Несчастная села в телегу. Мы продолжили путь.
Тощий монах-отшельник, утирая кровь, метал в мою сторону ненавистные взгляды. Мне же тогда было все равно. Я исполнял свой рыцарский долг, я защищал женщину.
Во дворе замка Гвинделина упала на колени и стала целовать мои сапоги. Я поднял ее и стал стирать с ее лица пыль и слезы, и тогда она шепотом, захлебываясь слезами, испросила позволения в знак благодарности за спасение, стать моей наложницей … Она была молода и красива, и потом, я еще не знал женщины…
— Приходи, — шепнул я девушке, дрожа всем телом, — после трапезы…
Проклятье! Мой живот полон. Жак! Жак! Проклятый тюремщик ушел. А как не хочется использовать чан в углу камеры. Камеру потом наполнит вонь. И будет держаться, пока Жак не приведет какого-нибудь забитого узника, и тот не вынесет чан с испражнениями. Нет. Ждать нельзя. Иначе будет болеть промежность и я не смогу быть с женщиной. Так учил Гиллель, мудрый, грязный жид. К дьяволу всех! В конце-концов меня освободят, а Жак всю оставшуюся до пенсии жизнь будет задыхаться в тюремной вони…
Вонь…Вонь…Вонь…Вся наша жизнь человечья— сплошная вонь. Воняют разлагающиеся трупы преступников на базарных площадях, воняют города, воняют крестьяне, не знающие бань, воняет скот, лачуги, дети … Воняет вся Европа с ее королями и королевами. Только Восток пахнет смирной и сандалом. И Гвинделина…
Я накрыл чан охапкой соломы и вернулся на прежнее место. Надо будет сказать Жаку, когда тот придет, чтобы тюремные плотники сделали крышку для чана.

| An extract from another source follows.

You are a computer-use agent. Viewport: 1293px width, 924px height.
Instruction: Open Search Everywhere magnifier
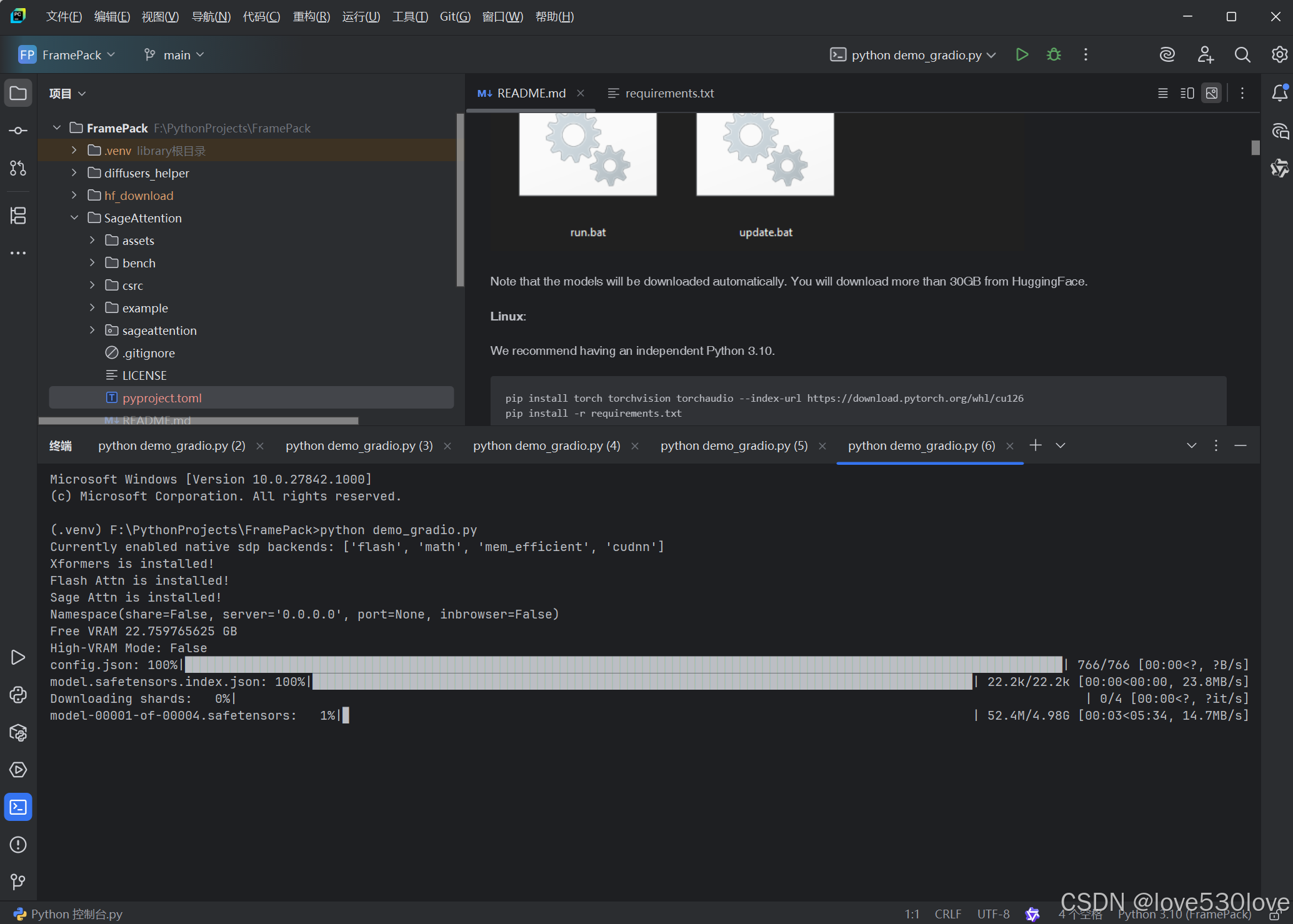pyautogui.click(x=1242, y=55)
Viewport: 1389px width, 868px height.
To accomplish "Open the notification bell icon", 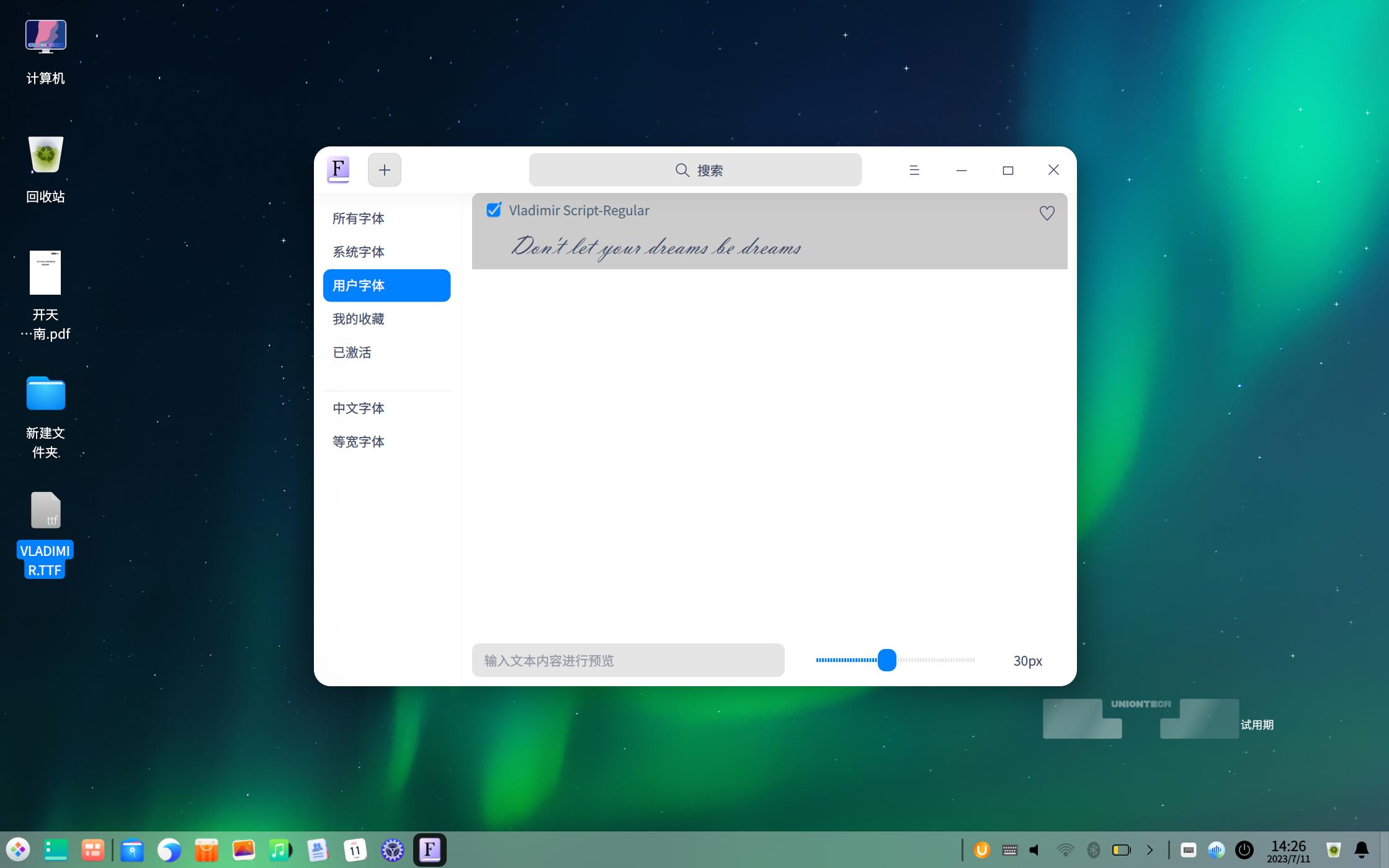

Итак, меня обвиняют в: поклонении дьяволу, участию в сатанинских празднествах, содомии, заговоре против короля, чернокнижии, многоженстве. У них нет ни одной серьезной улики. Я это знаю, чувствую сердцем. Все записано со слов слуг. А что они знают, слуги? Меня считают тамплиером. А я никогда им не был. И Великий Командор Ордена базиликан подтвердит это. А может быть, уже подтвердил? Все остальные обвинения основываются только на мнении, что я — храмовник. Пара-тройка влиятельных свидетелей покажут, что это не так. Спорить с ними не станут. К их мнению прислушивается даже король. Остается многоженство. Но и тут достаточно будет свидетельства преподобного Николая, который венчал нас с Жанной, и которому мы исповедовались перед тем, чтобы обвинения в многоженстве рассыпались в прах. Я не венчан с Гвинделиной. Так сказал я, принося клятву на Библии. И это действительно так.
Я закрыл глаза. И увидел в мыслях их лица — Гвинделины и Жанны. Первая никогда не сможет стать моей женой. Вторая …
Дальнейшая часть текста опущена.